Generally speaking, it is recommended to transition the existing infrastructure to the cloud. The natural benefits of a cloud-based environment, greatly affect the responsiveness, scalability, and flexibility of a SOC, independent of its type.
Distribution of competences
To avoid dependencies, addressing the distribution of competences is highly important when planning the deployment of a Security Operations Center (SOC).
Internal SOC: In case of an internal SOC, no concerns arise regarding distribution of competences as the complete control over security operations stays within the organization. The downside is that the organization is not able to benefit from the extensive experience an MSSP has to offer.
MSSP: When considering contracting an MSSP, it is important to not completely outsource the IT (security) department. Even though the client greatly profits from the proficient expertise an MSSP has to offer, situations where the client completely depends on the contracted security service provider should be avoided, as this means a massive loss of control over the security operations.
Co-Managed SOC: Taking a look at a co-managed SOC approach, we can denote that no dependencies arise. The client keeps his IT (security) department and actively invests in ongoing training, while at the same time profiting from the expertise of the MSSP. This represents a perfect balance between benefit and control.
Conclusion
The decision of which SOC type to choose is of crucial importance as it greatly impacts the direction in which the security posture of an organization is headed. Each of the presented SOC types offers distinct advantages and disadvantages, so before choosing a SOC type, a careful consideration of the organization’s needs, existing infrastructure, budget, and compliance requirements is indispensable.
Firstly, organizations must assess their security needs and compliance requirements to determine the most suitable SOC type. It is recommended to bring in an external consultant for this step. Addressing factors such as the scale of operations, industry-specific regulations, and data storage considerations play a vital role in this evaluation. Failure to align with regulatory standards can result in severe consequences, including fines, legal actions, and reputational damage.
Secondly, budget and cost considerations are paramount when choosing a SOC type.

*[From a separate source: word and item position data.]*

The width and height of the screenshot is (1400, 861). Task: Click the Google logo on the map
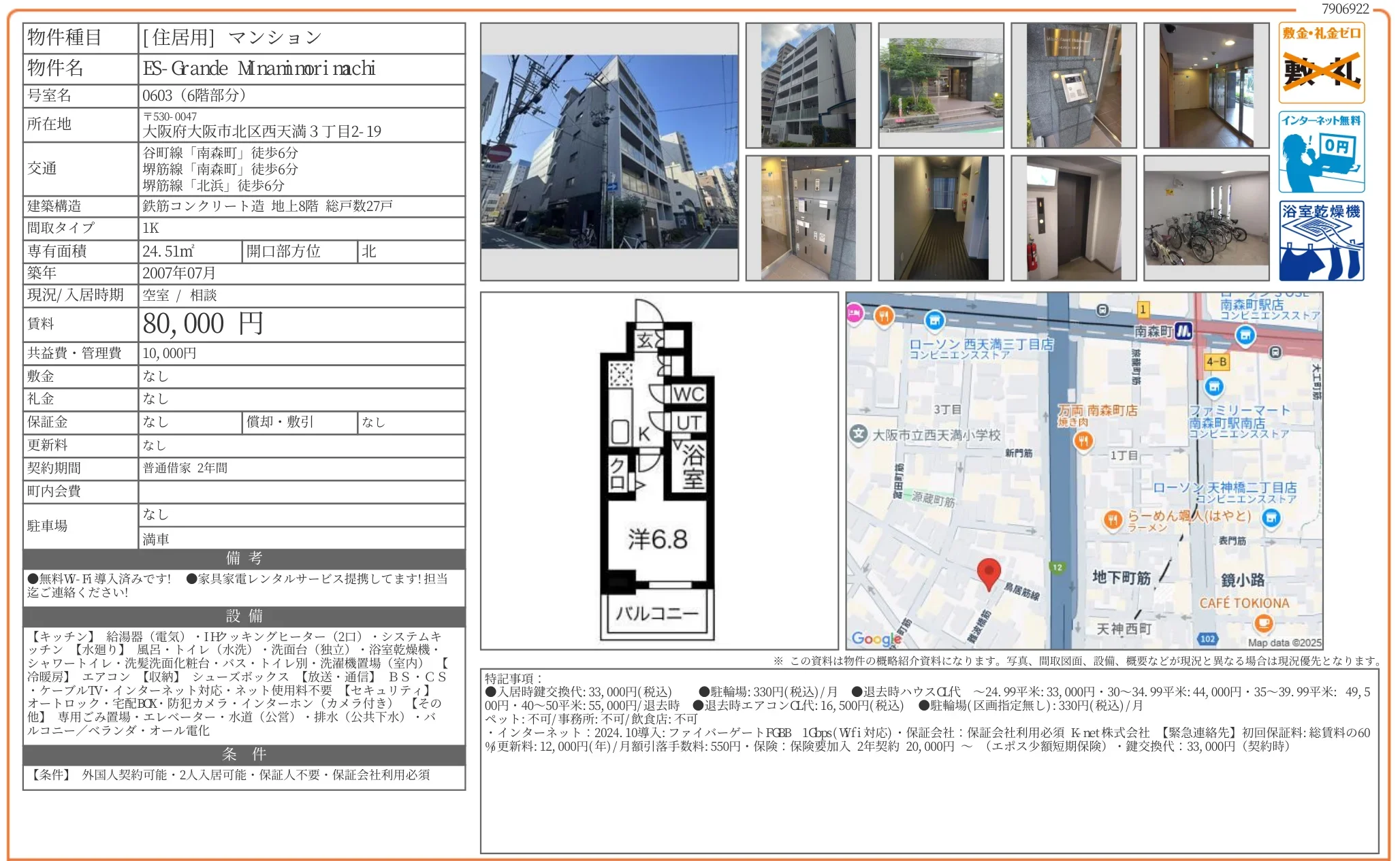(x=876, y=638)
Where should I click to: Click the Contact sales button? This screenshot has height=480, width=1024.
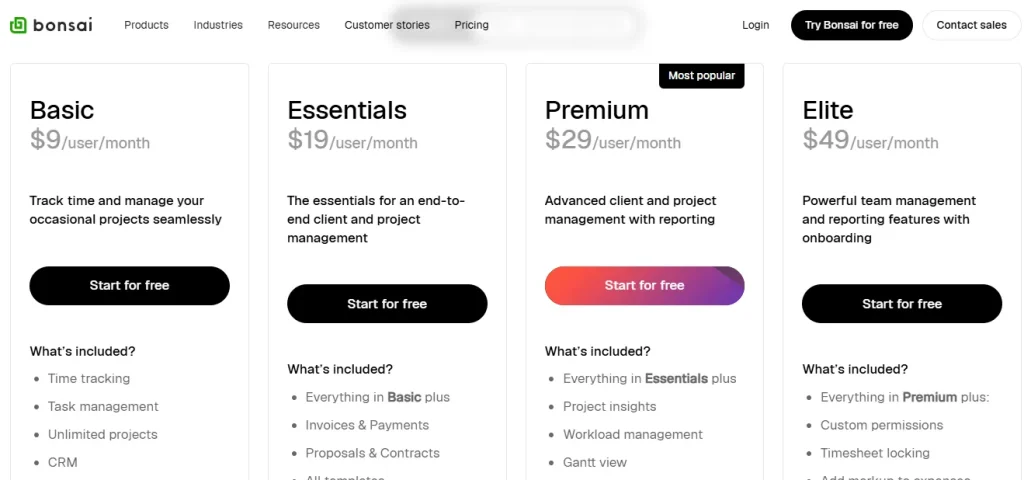971,25
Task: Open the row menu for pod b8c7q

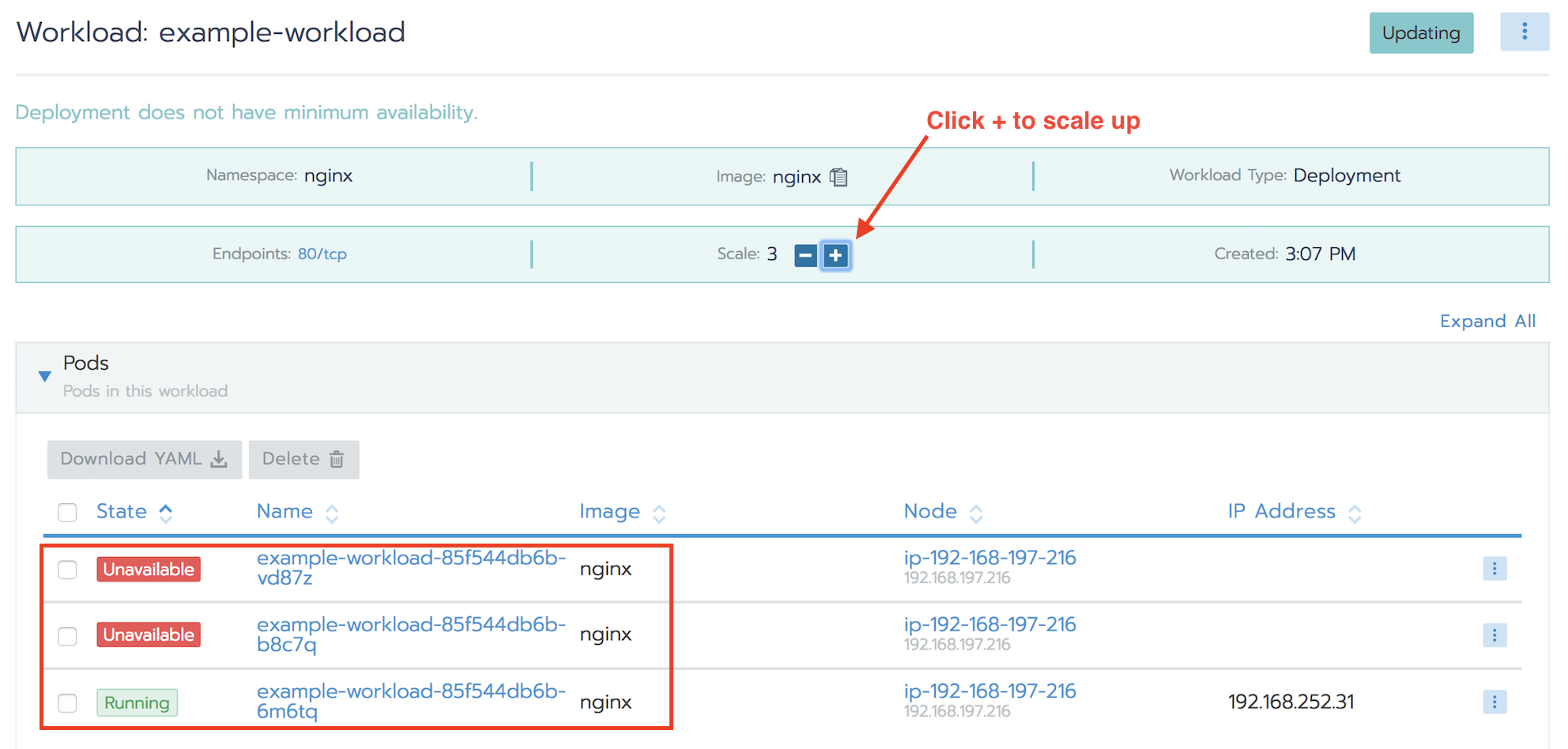Action: [1494, 634]
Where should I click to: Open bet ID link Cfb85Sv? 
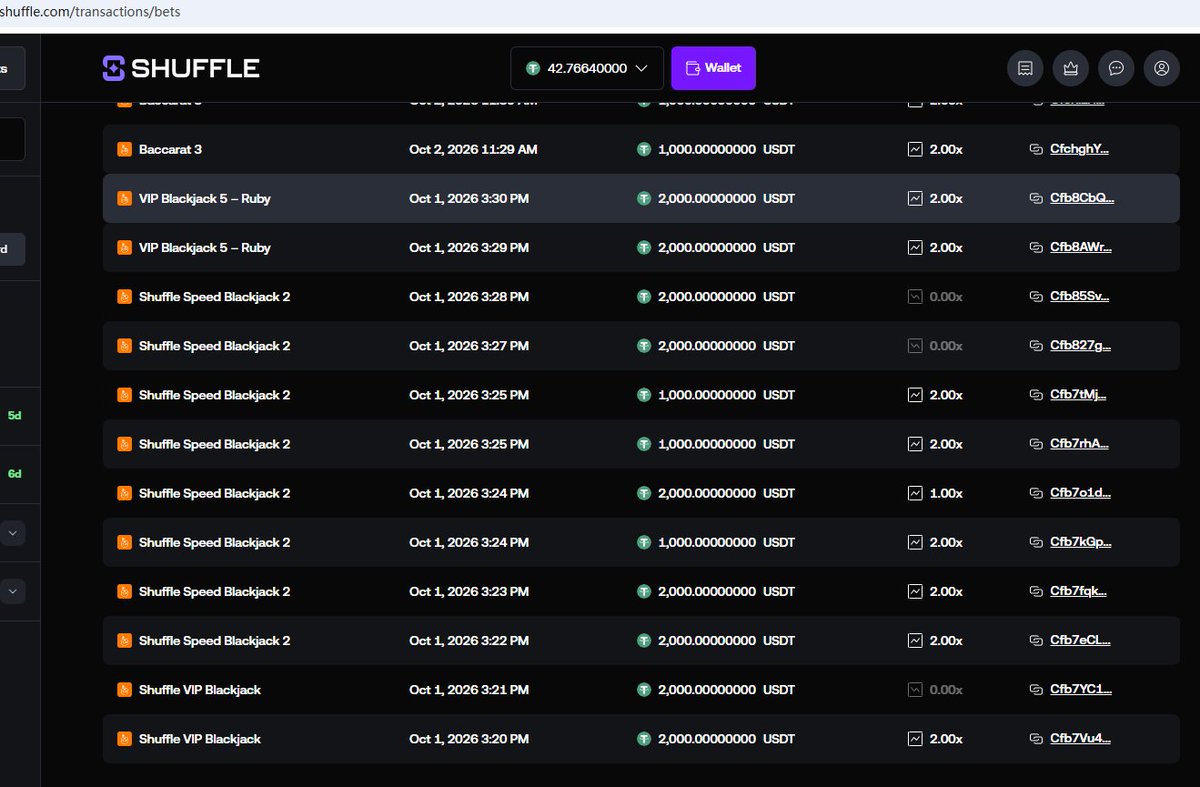click(x=1079, y=297)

In-house SOCs require a substantial investments in infrastructure, personnel, and technology, along with the ongoing operational costs. Managed Security Services Providers (MSSP) like Senthorus offer a subscription-based model, presenting a cost-effective alternative, for organizations on a smaller budget.
Thirdly, scalability and flexibility are essential factors in the ever so quickly evolving world of Cybersecurity. Cloud-based solutions offer inherent scalability advantages, allowing organizations to rapidly adjust resources based on their demand. However, both internal SOCs and MSSPs face challenges in this regard, with internal SOCs often struggling to keep pace with temporary workload changes while MSSPs potentially lack the agility to tailor their services to individual needs of their client.
Finally, the distribution of competencies must be considered in order to avoid dependencies whilst maintaining control over security operations. Internal SOCs offer full control but may lack the expertise and resources of MSSPs, especially when considering how scarce well-trained security personnel is on the job market. The co-managed SOC once again offers a good balance between benefitting from the expertise of an MSSP whilst maintaining control over security operations.
After all, finding the right solution highly depends on each organization, its needs, existing infrastructure, budget, risk tolerance, and compliance requirements. By considering these factors, and seeking expert guidance where necessary, the organization can effectively strengthen their security posture in the ever-evolving world of cybersecurity threats.